Machine Learning Discovery of a New Descriptor for Topological Semimetal
ORAL
Abstract
The advent of expansive material databases provides an unprecedented opportunity to investigate predictive descriptors for emergent material properties. Particularly exciting possibility is to use expertly curated data to learn the descriptor as mechanism to bottle the human expert reasoning and intuition. For this, a reliable measurement based and expertly curated data and bench marking insight by expert researcher are critical. As a first step towards such program, we focus on the topological semi metal (TSM) among square-net materials as target property, inspired by the expert identified descriptor based on structural information: the tolerance factor [1]. We start by curating a dataset encompassing 12 primary features of 879 square-net materials, using experimental data whenever possible. We then use Dirichlet-based Gaussian process regression [2] using a specialized kernel [3] to reveal composite descriptors for square-net topological semimetals. The machine learned descriptors include a reproduction of the expert intuition (the t-ratio). Moreover, new descriptor that goes beyon the structural feature points to hypervalency as a critical chemical feature predicting TSM within square-net compounds.
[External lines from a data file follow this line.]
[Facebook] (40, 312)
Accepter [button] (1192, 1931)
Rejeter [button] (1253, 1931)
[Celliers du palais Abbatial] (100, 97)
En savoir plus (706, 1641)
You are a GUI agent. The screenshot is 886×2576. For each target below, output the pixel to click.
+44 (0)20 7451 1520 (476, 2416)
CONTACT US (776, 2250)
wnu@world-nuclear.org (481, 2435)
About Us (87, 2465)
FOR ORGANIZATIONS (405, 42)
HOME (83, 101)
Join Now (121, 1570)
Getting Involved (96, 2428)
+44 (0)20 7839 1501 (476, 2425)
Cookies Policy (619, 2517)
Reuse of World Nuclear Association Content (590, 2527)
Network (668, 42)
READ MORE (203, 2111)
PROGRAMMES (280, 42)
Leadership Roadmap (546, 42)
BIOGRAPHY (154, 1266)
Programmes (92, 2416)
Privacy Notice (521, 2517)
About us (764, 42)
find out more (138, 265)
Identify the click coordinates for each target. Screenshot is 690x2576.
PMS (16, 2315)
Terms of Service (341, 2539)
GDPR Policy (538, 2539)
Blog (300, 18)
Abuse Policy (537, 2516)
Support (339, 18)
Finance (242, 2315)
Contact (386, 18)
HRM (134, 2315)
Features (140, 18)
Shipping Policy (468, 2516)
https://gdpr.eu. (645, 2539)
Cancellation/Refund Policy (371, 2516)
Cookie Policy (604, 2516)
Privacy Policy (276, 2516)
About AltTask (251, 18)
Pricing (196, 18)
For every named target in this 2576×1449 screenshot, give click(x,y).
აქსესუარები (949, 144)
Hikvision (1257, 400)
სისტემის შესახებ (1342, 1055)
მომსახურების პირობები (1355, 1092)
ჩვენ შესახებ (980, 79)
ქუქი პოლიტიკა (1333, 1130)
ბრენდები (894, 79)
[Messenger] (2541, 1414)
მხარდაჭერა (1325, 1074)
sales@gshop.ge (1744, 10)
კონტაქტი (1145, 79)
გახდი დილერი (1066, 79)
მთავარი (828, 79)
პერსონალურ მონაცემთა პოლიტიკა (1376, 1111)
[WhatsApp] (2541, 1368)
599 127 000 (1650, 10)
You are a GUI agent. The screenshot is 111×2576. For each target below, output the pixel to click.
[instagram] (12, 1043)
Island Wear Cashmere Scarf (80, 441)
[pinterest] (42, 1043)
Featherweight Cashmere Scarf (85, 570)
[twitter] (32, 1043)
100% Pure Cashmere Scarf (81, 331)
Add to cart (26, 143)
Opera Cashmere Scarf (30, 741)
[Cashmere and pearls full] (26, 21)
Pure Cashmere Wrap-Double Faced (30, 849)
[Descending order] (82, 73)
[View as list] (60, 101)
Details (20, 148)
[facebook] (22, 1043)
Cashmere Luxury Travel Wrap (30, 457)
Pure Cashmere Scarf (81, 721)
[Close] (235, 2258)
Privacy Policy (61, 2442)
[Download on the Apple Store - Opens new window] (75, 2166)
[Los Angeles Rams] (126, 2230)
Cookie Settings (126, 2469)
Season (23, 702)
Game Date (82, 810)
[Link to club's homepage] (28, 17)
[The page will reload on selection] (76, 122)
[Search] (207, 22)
Our success with a carefully defined problem points to the “machine bottling human insight” approach as a promising approach for machine learning aided materials discovery.
[1] S. Klemenz, A. K. Hay, S. M. L. Teicher, A. Topp, J. Cano, and L. M. Schoop, Journal of the American Chemical Society 142, 6350 (2020).
[2] D. Milios, R. Camoriano, P. Michiardi, L. Rosasco, and M. Filippone, in Advances in Neural Information Processing Systems (2018) p. 11.
[3] F. Vivarelli and C. Williams, Advances in Neural Information Processing Systems 11 (1998).
[1] S. Klemenz, A. K. Hay, S. M. L. Teicher, A. Topp, J. Cano, and L. M. Schoop, Journal of the American Chemical Society 142, 6350 (2020).
[2] D. Milios, R. Camoriano, P. Michiardi, L. Rosasco, and M. Filippone, in Advances in Neural Information Processing Systems (2018) p. 11.
[3] F. Vivarelli and C. Williams, Advances in Neural Information Processing Systems 11 (1998).
* This research is funded in part by the Gordon and Betty Moore Foundation’s EPiQS Initiative, Grant GBMF10436 to E-AK and in part by NSF grant OAC-2118310. KM was funded by Eric and Wendy Schmidt AI in Science Postdoctoral Fellowship: a Schmidt Futures program.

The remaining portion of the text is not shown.